The matching problem for regular expressions with added backreferences is
NP-complete, which was proven by Aho
http://portal.acm.org/citation.cfm?id=114877
by a reduction from the vertex-cover problem which is a classical NP-complete problem.
To match regular expressions with backreferences deterministically we could
employ backtracking (not unlike the Perl regex engine) to keep track of the
possible subwords of the input text t that can be assigned to the variables in
r. There are only O(|t|^2) subwords that can be assigned to any one variable
in r. If there are n variables in r, then there are O(|t|^2n) possible
assignments. Once an assignment of substrings to variables is fixed, the
problem reduces to the plain regular expression matching.

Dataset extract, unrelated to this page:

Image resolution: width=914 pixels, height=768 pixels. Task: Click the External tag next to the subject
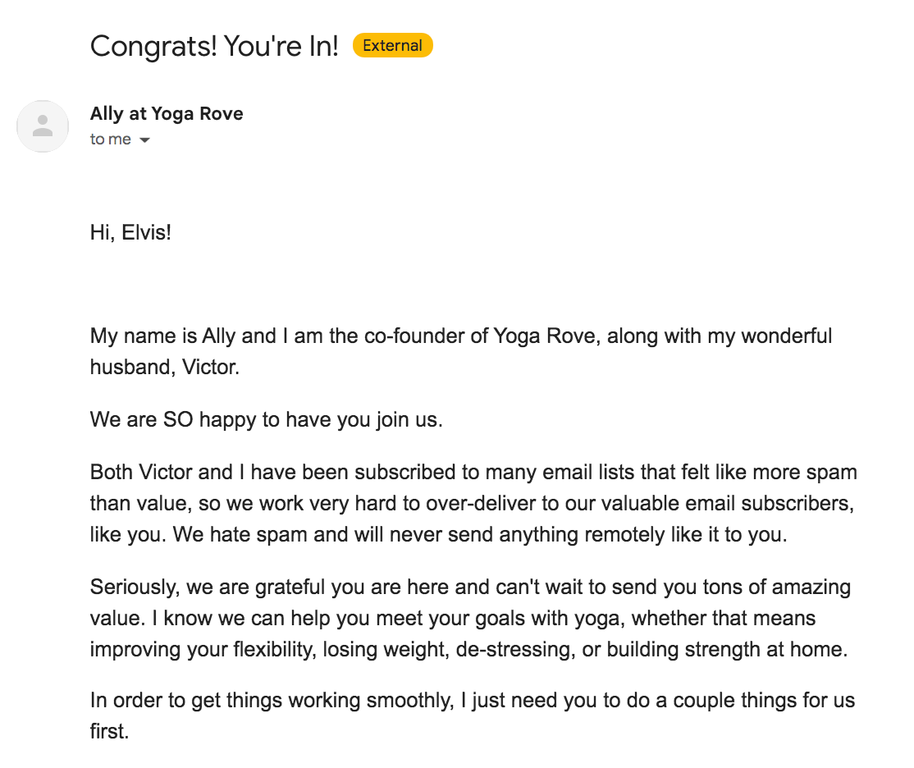(392, 45)
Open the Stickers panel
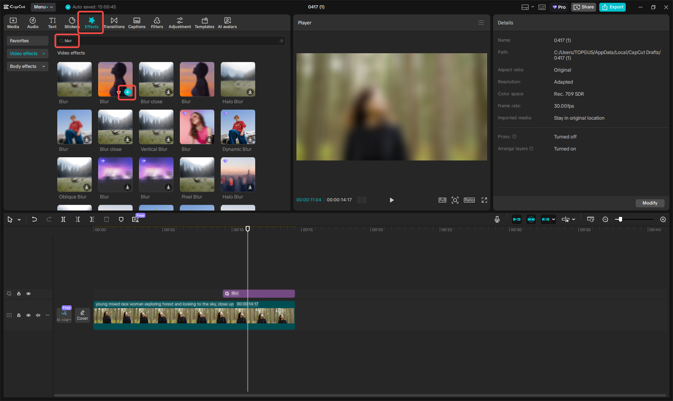 point(72,23)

Therefore the
worst-case complexity for matching regular expressions with backreferences is
O(|t|^2n).
Note however, regular expressions with backreferences are not yet
full-featured regexen.
Take, for example, the "don't care" symbol apart from any other
operators. There are several polynomial algorithms deciding whether a set of
patterns matches an input text. For example, Kucherov and Rusinowitch
http://dx.doi.org/10.1007/3-540-60044-2_46
define a pattern as a word w_1#w_2#...#w_n where each w_i is a word (not a regular expression) and "#" is a variable length "don't care" symbol not contained in either of w_i. They derive an O((|t| + |P|) log |P|) algorithm for matching a set of patterns P against an input text t, where |t| is the length of the text, and |P| is the length of all the words in P.
It would be interesting to know how these complexity measures combine and what
is the complexity measure of the matching problem for regular expressions with
backreferences, "don't care" and other interesting features of practical
regular expressions.
Alas, I haven't said a word about Python... :)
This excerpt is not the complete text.